* **ASSIGNMENT**: With the material below, print exactly the lines between the line holding "Click the magnifier icon in process search" and the line holding "Open 单元设置 in", inclusive. Add nothing else.

* **DATA SHOWN**:
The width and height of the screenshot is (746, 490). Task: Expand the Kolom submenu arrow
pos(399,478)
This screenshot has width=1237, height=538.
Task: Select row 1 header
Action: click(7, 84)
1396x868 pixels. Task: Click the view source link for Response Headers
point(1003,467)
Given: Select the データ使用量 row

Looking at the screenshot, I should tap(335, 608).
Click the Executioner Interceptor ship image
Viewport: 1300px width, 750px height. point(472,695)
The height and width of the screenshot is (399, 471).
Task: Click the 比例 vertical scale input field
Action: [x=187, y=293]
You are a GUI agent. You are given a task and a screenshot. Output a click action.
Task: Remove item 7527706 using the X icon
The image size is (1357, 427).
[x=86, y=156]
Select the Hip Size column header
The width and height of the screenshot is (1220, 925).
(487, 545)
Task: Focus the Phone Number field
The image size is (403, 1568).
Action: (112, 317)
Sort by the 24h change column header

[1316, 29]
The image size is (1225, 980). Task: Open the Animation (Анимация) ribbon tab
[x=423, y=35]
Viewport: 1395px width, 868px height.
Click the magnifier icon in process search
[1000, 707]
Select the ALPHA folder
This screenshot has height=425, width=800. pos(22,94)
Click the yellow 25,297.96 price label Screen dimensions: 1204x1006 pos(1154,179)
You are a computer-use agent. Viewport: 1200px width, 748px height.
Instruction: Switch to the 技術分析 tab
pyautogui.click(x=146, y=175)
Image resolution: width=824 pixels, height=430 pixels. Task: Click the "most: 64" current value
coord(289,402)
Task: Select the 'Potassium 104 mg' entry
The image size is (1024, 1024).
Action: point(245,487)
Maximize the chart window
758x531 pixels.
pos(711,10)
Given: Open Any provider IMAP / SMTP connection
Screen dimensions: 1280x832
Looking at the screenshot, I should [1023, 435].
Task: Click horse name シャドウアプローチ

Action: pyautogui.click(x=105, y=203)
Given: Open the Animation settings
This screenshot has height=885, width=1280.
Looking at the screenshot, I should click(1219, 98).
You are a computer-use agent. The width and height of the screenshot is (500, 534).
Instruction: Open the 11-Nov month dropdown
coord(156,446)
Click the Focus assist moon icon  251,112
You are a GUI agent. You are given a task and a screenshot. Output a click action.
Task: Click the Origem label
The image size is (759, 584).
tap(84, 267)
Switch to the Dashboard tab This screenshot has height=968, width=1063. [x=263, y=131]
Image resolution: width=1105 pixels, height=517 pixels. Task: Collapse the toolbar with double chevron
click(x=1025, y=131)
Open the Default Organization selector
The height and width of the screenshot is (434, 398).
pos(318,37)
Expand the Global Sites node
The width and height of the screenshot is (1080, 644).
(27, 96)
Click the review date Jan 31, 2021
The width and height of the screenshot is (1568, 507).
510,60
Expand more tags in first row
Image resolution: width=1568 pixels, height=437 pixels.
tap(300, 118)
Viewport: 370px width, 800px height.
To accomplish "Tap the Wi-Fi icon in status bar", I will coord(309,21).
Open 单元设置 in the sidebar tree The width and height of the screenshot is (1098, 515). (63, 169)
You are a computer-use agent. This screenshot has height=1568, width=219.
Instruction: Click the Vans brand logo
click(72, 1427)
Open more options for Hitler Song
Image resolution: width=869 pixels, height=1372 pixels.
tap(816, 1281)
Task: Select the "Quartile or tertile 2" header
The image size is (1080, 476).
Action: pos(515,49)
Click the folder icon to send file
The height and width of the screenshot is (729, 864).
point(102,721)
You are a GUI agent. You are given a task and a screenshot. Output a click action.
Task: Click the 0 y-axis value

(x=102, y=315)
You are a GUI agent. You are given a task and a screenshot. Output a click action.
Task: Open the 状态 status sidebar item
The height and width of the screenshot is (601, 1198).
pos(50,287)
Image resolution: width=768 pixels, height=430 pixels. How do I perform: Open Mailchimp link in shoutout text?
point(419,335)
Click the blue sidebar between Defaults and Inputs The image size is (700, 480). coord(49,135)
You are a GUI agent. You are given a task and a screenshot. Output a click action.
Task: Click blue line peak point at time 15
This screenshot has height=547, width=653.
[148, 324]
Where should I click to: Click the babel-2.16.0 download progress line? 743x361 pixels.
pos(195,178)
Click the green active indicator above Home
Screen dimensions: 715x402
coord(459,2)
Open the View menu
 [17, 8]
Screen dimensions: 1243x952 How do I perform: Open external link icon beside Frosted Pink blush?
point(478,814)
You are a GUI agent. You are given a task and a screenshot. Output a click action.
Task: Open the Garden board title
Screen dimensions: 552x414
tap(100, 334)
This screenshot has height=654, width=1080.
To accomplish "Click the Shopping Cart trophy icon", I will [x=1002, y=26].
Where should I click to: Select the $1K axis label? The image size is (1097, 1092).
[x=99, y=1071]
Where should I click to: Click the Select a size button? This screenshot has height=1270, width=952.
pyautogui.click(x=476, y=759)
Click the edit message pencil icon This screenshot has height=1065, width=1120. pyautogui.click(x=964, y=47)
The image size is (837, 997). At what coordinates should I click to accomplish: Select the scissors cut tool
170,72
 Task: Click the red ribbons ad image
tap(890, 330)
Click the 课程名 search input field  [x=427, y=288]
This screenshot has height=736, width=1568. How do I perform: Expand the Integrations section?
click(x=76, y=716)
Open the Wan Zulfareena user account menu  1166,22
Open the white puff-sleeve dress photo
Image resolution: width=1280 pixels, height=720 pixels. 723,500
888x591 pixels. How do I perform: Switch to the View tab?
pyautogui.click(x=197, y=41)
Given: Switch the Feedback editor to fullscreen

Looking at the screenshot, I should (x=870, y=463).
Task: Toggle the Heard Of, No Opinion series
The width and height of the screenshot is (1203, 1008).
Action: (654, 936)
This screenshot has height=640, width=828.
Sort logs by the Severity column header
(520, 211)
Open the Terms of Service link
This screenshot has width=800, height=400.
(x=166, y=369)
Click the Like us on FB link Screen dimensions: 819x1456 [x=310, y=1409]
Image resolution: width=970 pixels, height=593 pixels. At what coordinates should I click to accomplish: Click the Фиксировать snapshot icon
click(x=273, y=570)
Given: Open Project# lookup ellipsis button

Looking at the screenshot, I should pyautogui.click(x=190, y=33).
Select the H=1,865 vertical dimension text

* **ANSWER SECTION**:
Click the magnifier icon in process search
[1000, 707]
Select the ALPHA folder
This screenshot has height=425, width=800. pos(22,94)
Click the yellow 25,297.96 price label Screen dimensions: 1204x1006 pos(1154,179)
You are a computer-use agent. Viewport: 1200px width, 748px height.
Instruction: Switch to the 技術分析 tab
pyautogui.click(x=146, y=175)
Image resolution: width=824 pixels, height=430 pixels. Task: Click the "most: 64" current value
coord(289,402)
Task: Select the 'Potassium 104 mg' entry
The image size is (1024, 1024).
Action: point(245,487)
Maximize the chart window
758x531 pixels.
pos(711,10)
Given: Open Any provider IMAP / SMTP connection
Screen dimensions: 1280x832
Looking at the screenshot, I should [1023, 435].
Task: Click horse name シャドウアプローチ

Action: pyautogui.click(x=105, y=203)
Given: Open the Animation settings
This screenshot has height=885, width=1280.
Looking at the screenshot, I should click(1219, 98).
You are a computer-use agent. The width and height of the screenshot is (500, 534).
Instruction: Open the 11-Nov month dropdown
coord(156,446)
Click the Focus assist moon icon  251,112
You are a GUI agent. You are given a task and a screenshot. Output a click action.
Task: Click the Origem label
The image size is (759, 584).
tap(84, 267)
Switch to the Dashboard tab This screenshot has height=968, width=1063. [x=263, y=131]
Image resolution: width=1105 pixels, height=517 pixels. Task: Collapse the toolbar with double chevron
click(x=1025, y=131)
Open the Default Organization selector
The height and width of the screenshot is (434, 398).
pos(318,37)
Expand the Global Sites node
The width and height of the screenshot is (1080, 644).
(27, 96)
Click the review date Jan 31, 2021
The width and height of the screenshot is (1568, 507).
510,60
Expand more tags in first row
Image resolution: width=1568 pixels, height=437 pixels.
tap(300, 118)
Viewport: 370px width, 800px height.
To accomplish "Tap the Wi-Fi icon in status bar", I will coord(309,21).
Open 单元设置 in the sidebar tree The width and height of the screenshot is (1098, 515). (63, 169)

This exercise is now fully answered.